Por alguna extraña razón, manifestarse favorable al aborto resulta en Occidente la marca incuestionable de ser alguien progresista, moderado y respetable. Por alguna extraña razón, las manipulaciones que contaminan los argumentos de un asunto tan transcendente como éste, se han asimilado como irrefutables verdades sin posibilidad apenas de someterlas a debate.Lo acabamos de comprobar con las reacciones a un comentario de Pablo Casado (PP) proponiendo tímidamente volver a la Ley de supuestos de 1985, frente a la actual Ley de plazos del 2010. Aunque en realidad la aplicación de una u otra ley han ofrecido similares resultados letales (unos cien mil abortos cada año en España), la mera propuesta de Casado enseguida ha generado encendidas críticas, desde Albert Rivera (Cs) hasta toda la izquierda y el feminismo más rabioso, que hacen del abortismo una de sus fundamentales banderas identitarias.
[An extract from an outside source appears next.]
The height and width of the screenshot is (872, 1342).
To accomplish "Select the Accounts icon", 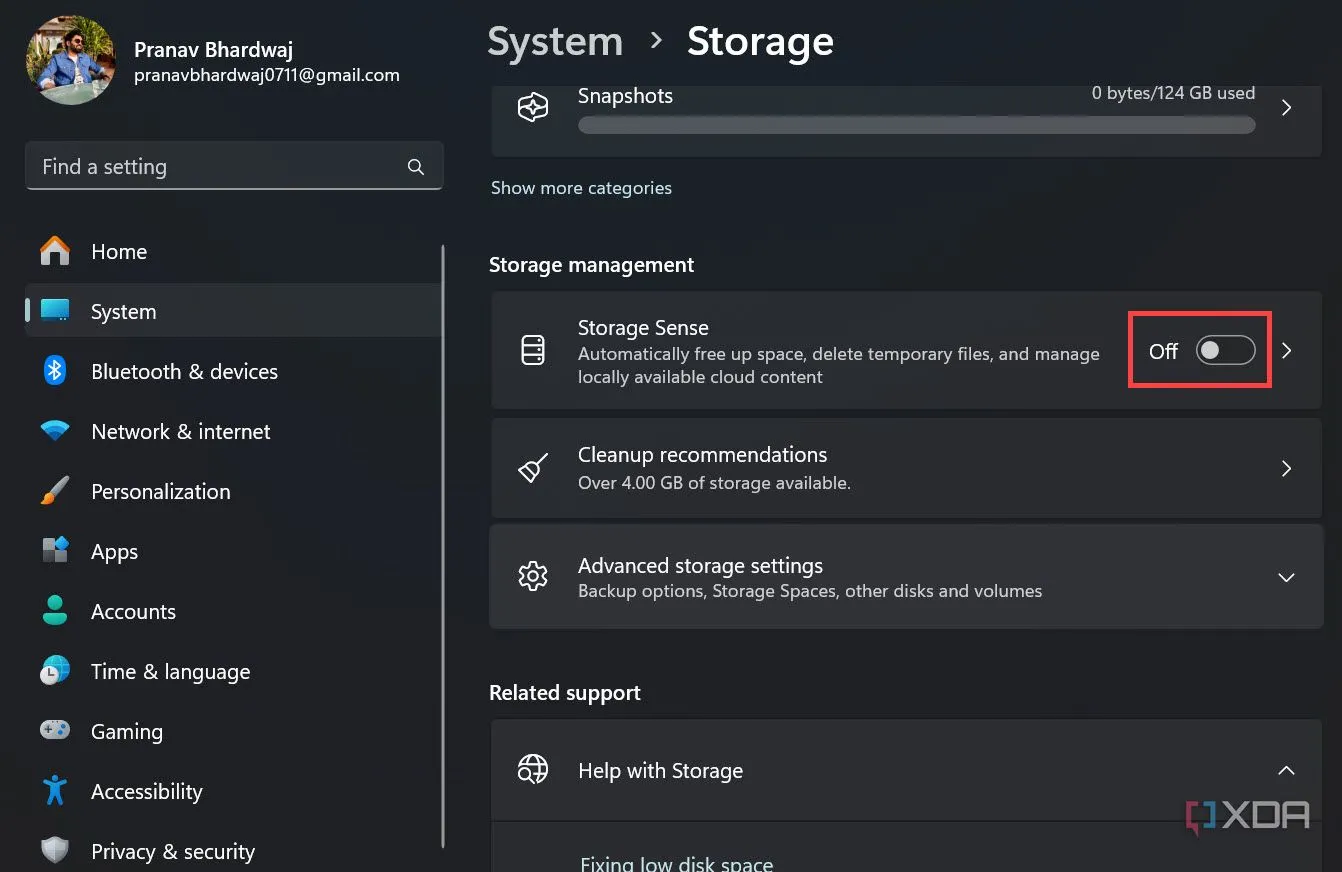I will 54,611.
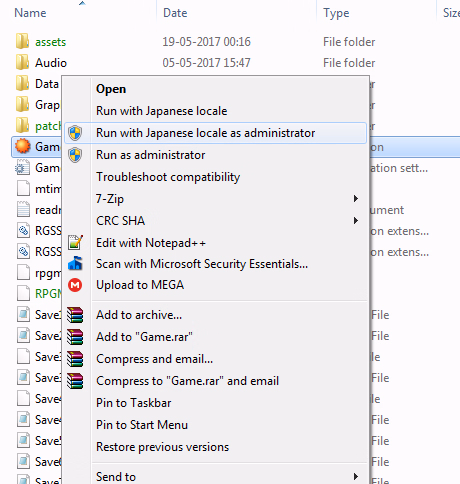The image size is (460, 484).
Task: Click the shield icon beside Run as administrator
Action: click(x=75, y=155)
Y es que, por alguna extraña razón, todo lo que implique facilitar algo tan terrible como es que las madres eliminen a sus hijos antes de nacer, nos lo han vendido como el mayor (y más paradójico) símbolo de un avanzado progreso humano.


Pero también es cierto que, cuando se observan los «valores» que van imponiéndose en ese progreso, no resulta tan extraño.